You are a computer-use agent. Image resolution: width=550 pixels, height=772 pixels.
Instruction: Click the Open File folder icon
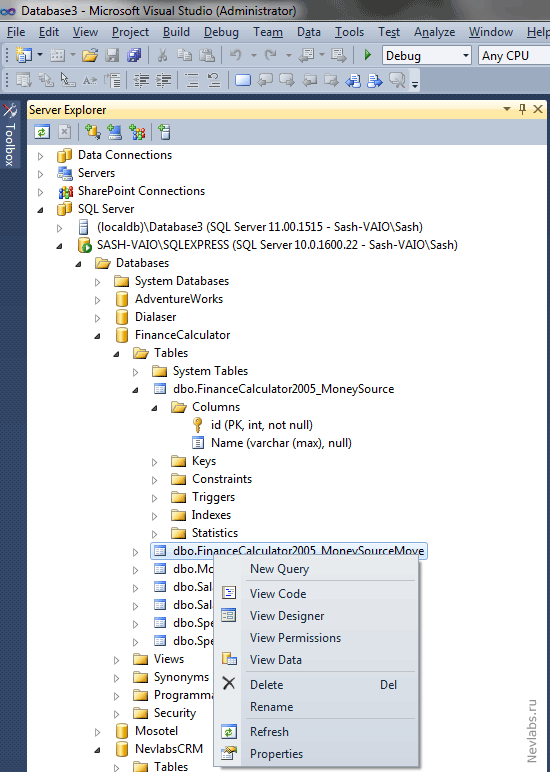point(90,55)
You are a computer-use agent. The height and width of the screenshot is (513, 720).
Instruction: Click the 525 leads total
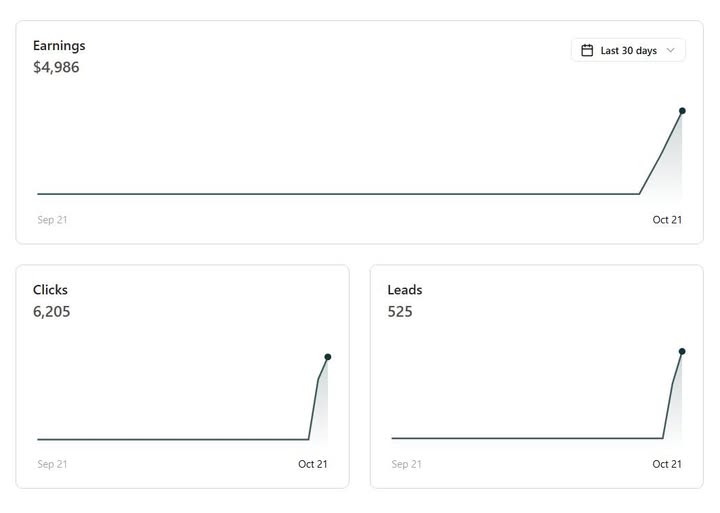[x=400, y=311]
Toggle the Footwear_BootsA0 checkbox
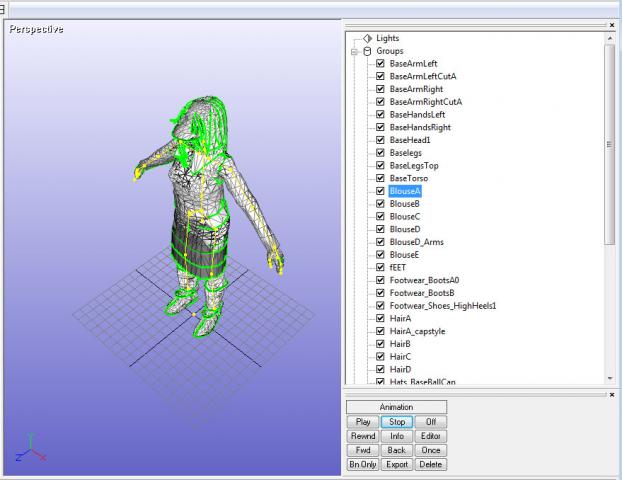The image size is (622, 480). (x=380, y=280)
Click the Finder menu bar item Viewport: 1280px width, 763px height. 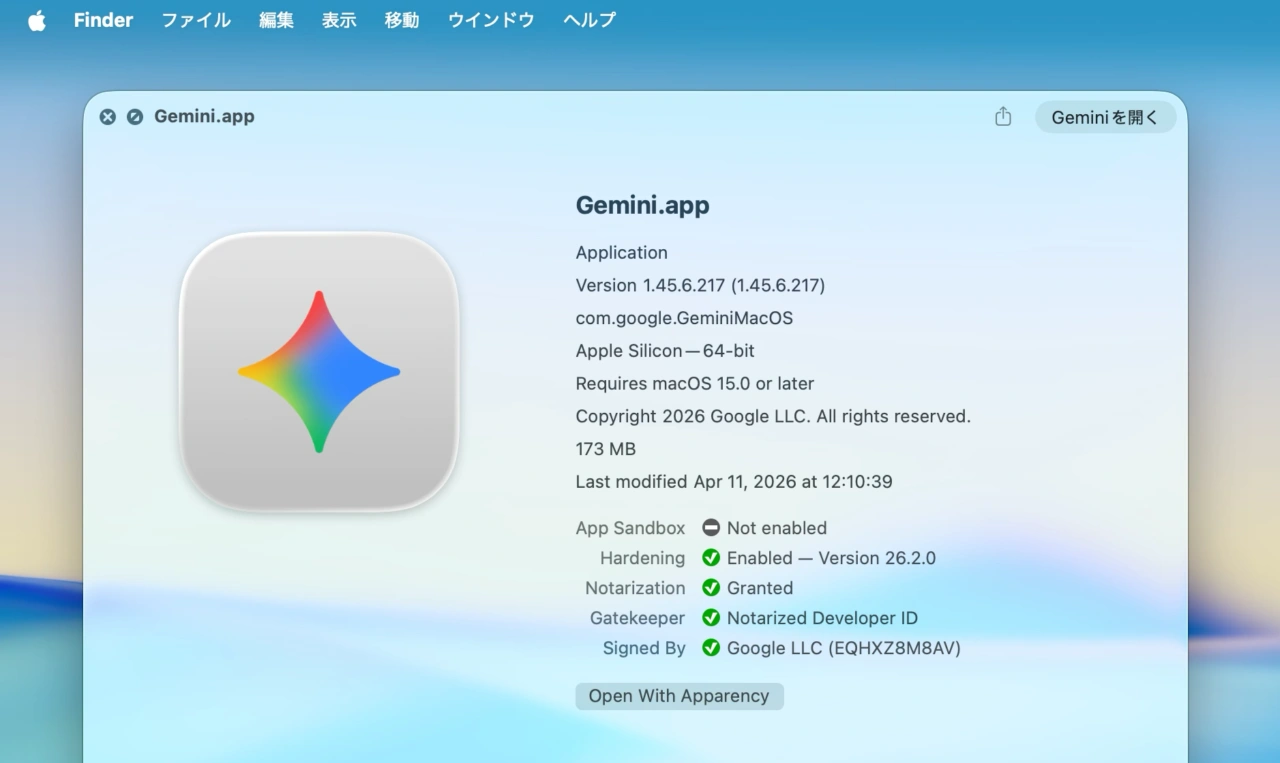tap(103, 20)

(What needs to be done) The expected output is each line of the records above that includes the word "computer".

(Exercise result)
You are a computer-use agent. Image resolution: width=550 pixels, height=772 pixels.
You are a computer-use agent. The height and width of the screenshot is (513, 720).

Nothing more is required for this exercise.